Ensuite, le Patriarche Cyrille a constaté que le processus de la préparation du Concile panorthodoxe s’était remarquablement intensifié ces derniers temps. Sa Sainteté s’est arrêtée aux raisons pour lesquelles différents mandats de la précédente Synaxe des Primats n’avaient pas été exécutés dans le cadre de la Commission panorthodoxe spéciale et de la Cinquième Conférence panorthodoxe préconciliaire. Il a notamment mentionné l’importance de la prise en compte des positions de toutes les Églises locales qui accomplissent leur mission dans des contextes différents. Il a mentionné plusieurs positions qui n’ont toujours pas été entendues et avaient été introduites durant ces deux dernières années à l’agenda du Concile panorthodoxe par différentes Églises locales, dont les Églises d’Antioche, de Russie, de Géorgie, de Serbie et de Bulgarie.

Le Primat de l’Église russe s’est dit convaincu qu’il était nécessaire de réviser le projet de document « La question du calendrier », constatant que le thème « de la fixation d’une date de Pâques plus exacte » n’est absolument pas d’actualité pour l’Église orthodoxe et ne peut que semer le trouble parmi de nombreux fidèles.

Le projet de document « Des empêchements au mariage » ne suscite pas moins d’inquiétudes, selon Sa Sainteté. Il ne contient qu’une sèche énumération d’obstacles canoniques et ne reflète nullement la position de l’Église sur l’institution de la famille dans le monde moderne.

Le Primat de l’Église orthodoxe russe a aussi cité le thème de « l’Autocéphalie et le mode de sa proclamation » comme l’une des directions très importantes des travaux du Concile.
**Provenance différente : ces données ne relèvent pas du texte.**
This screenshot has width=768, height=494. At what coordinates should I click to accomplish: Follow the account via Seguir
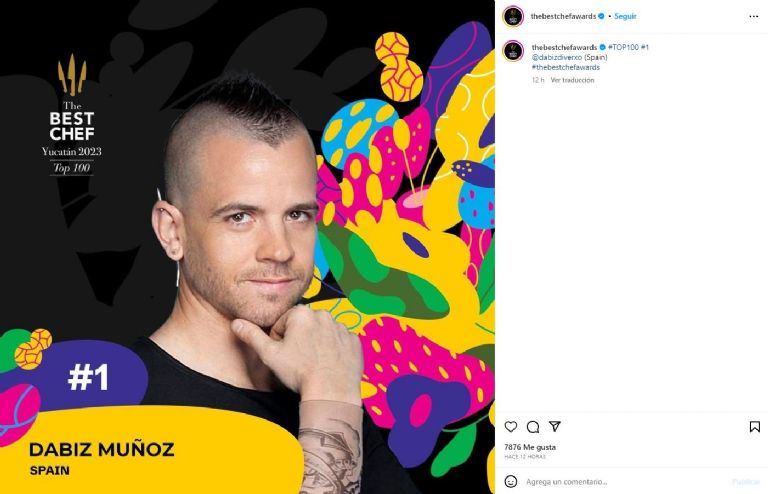(x=625, y=16)
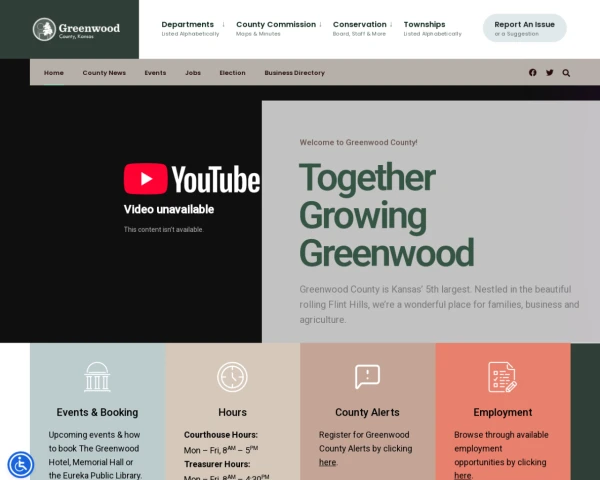Screen dimensions: 600x480
Task: Go to the Business Directory page
Action: click(x=294, y=73)
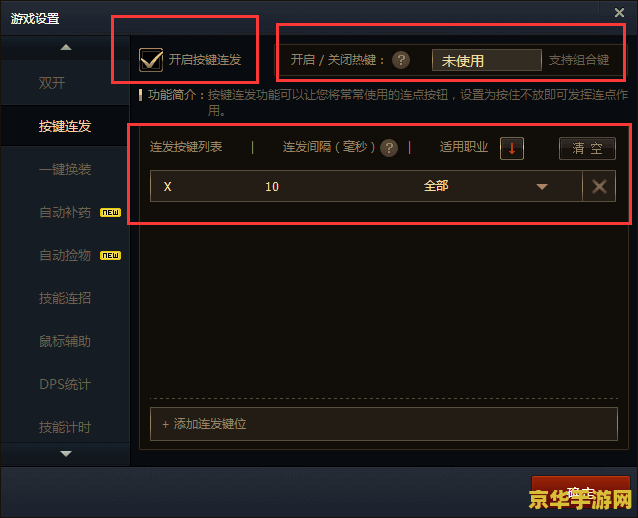Select 自动捡物 in the sidebar
This screenshot has height=518, width=638.
tap(65, 255)
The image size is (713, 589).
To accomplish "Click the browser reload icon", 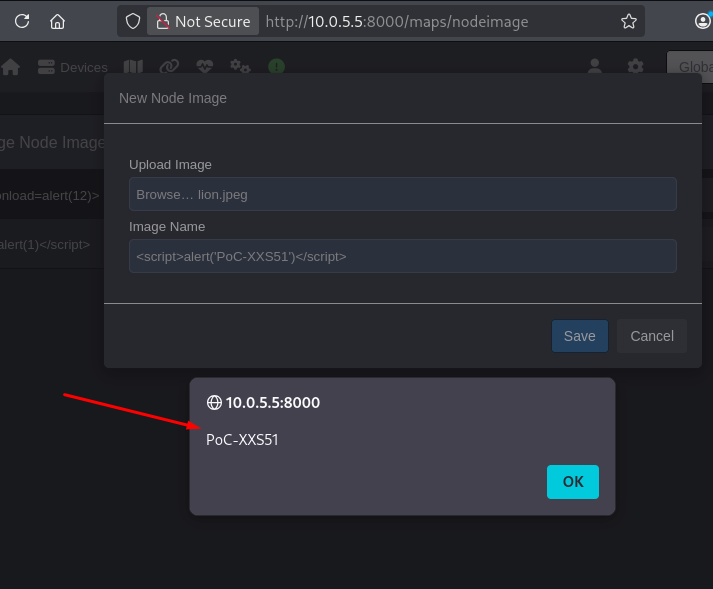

Il a proposé d’approuver au Concile l’accord de principe auquel est parvenue la Commission préparatoire interorthodoxe, selon lequel l’institution de nouvelles Églises autocéphales doit être admise à l’échelle panorthodoxe, nécessitant pour chaque cas concret le consensus de toutes les Églises orthodoxes locales.

Le Patriarche a ensuite souligné la nécessité de retravailler au préalable le projet de document conciliaire sur le thème « La diaspora orthodoxe ».
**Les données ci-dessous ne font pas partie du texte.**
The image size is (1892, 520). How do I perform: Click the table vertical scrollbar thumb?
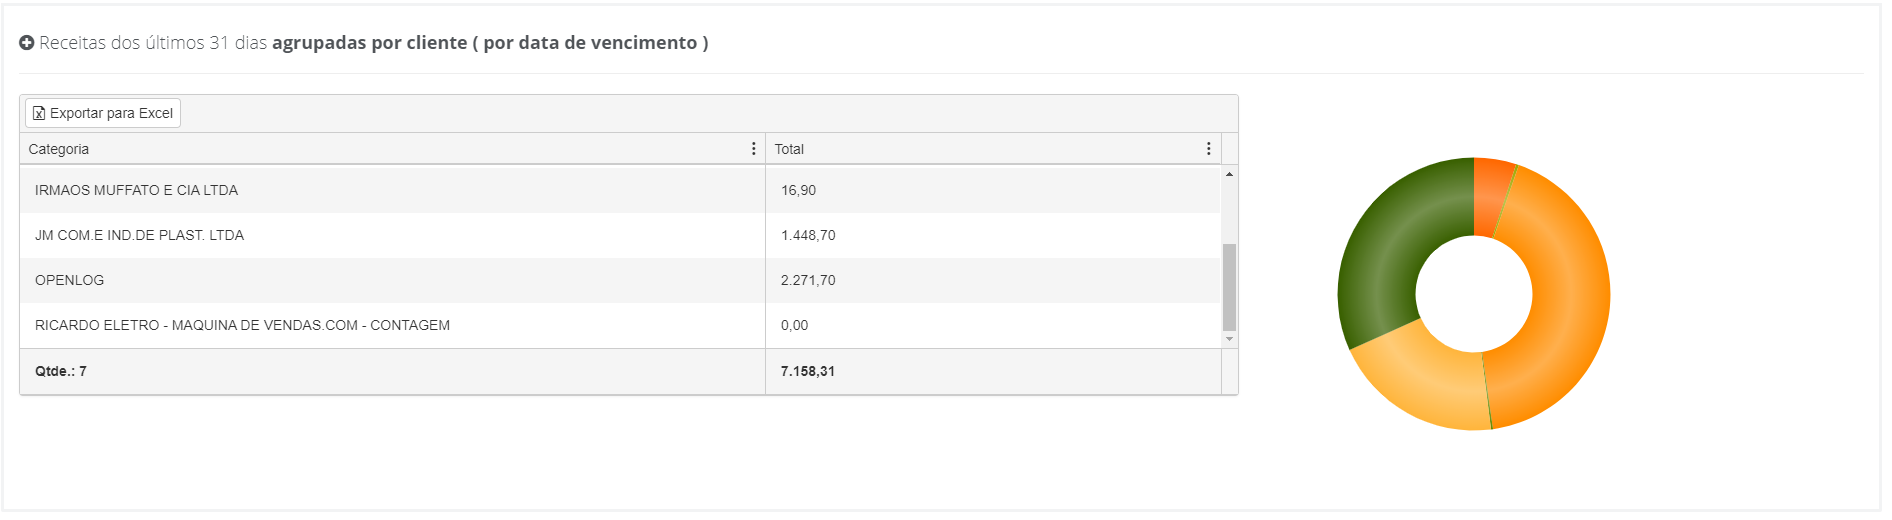[x=1229, y=287]
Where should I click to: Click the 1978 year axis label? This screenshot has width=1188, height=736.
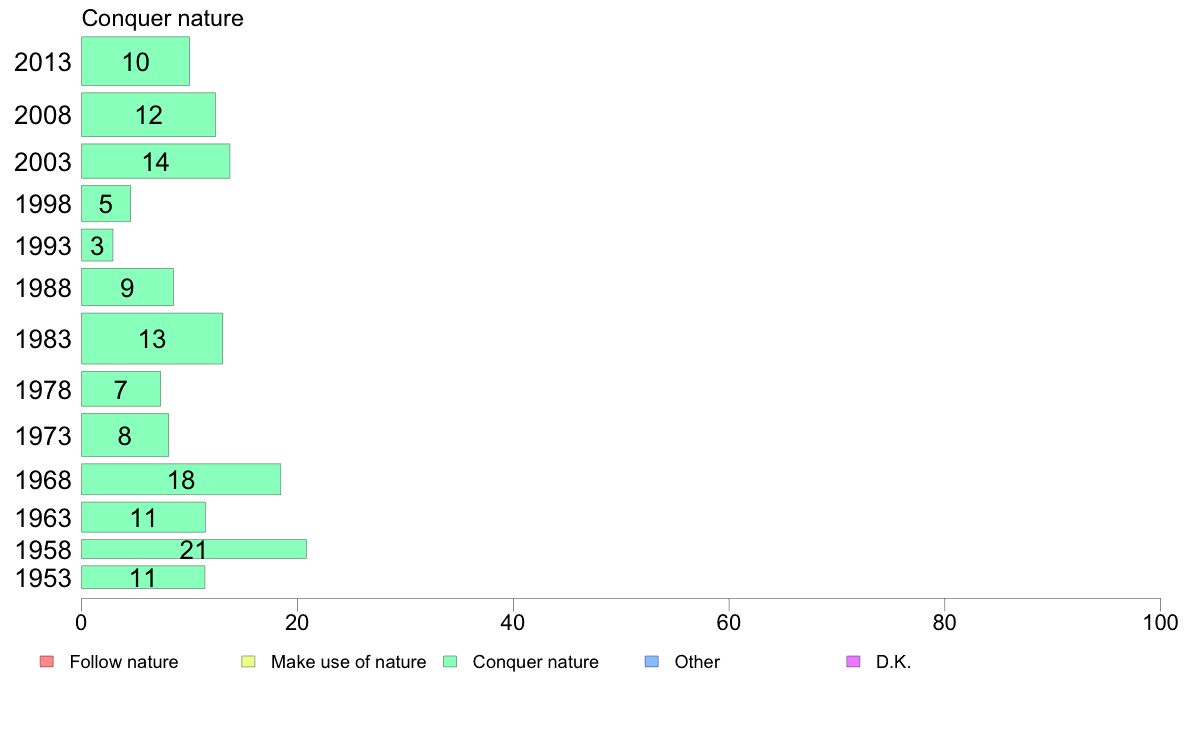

La question du lieu de la tenue du Concile, déjà abordée dans le discours de Sa Sainteté le Patriarche Irénée de Serbie, a fait l’objet d’une discussion approfondie.

« Comme nous le voyons, nous aurons encore de nombreuses questions à résoudre pour que soit possible la convocation du Saint et Grand Concile de l’Église orthodoxe. J’en suis certain : la véritable cause pour laquelle aucune convergence n’a encore été atteinte sur de nombreux documents n’est pas l’existence d’opinions opposées entre les Églises, mais la méthodologie inefficace de préparation du Concile » a souligné le Patriarche Cyrille. A ce propos, Sa Sainteté a fait part de l’expérience de la Conférence inter-conciliaire de l’Église orthodoxe russe, sous la forme de discussions ouvertes, permettant à tout membre de l’Église intéressé d’exprimer son opinion.

« Je présume que c’est ainsi, ouvertement, que doit se poursuivre la préparation du Concile, si nous sommes vraiment intéressés à son bon déroulement » a dit le Primat de l’Église russe, soulignant l’importance de la publication des projets de documents conciliaires, afin de remédier au manque d’informations fiables, qui provoque les soupçons de nombreux fidèles.

« Je suis convaincu qu’il est grand temps de publier les projets de documents conciliaires et de provoquer une discussion ouverte sur ces documents, ce qui non seulement ne fera pas obstacle à la tenue du Concile, mais montrera à nous et au monde entier la dimension véritablement conciliaire de notre Église, permettant le renforcement de l’unité panorthodoxe » a déclaré le Patriarche Cyrille, appelant l’assemblée à prier le Seigneur de l’aider dans ses travaux pour le bien de l’Église, pour que soient surmontées les difficultés survenant sur la voie de la préparation du Concile panorthodoxe.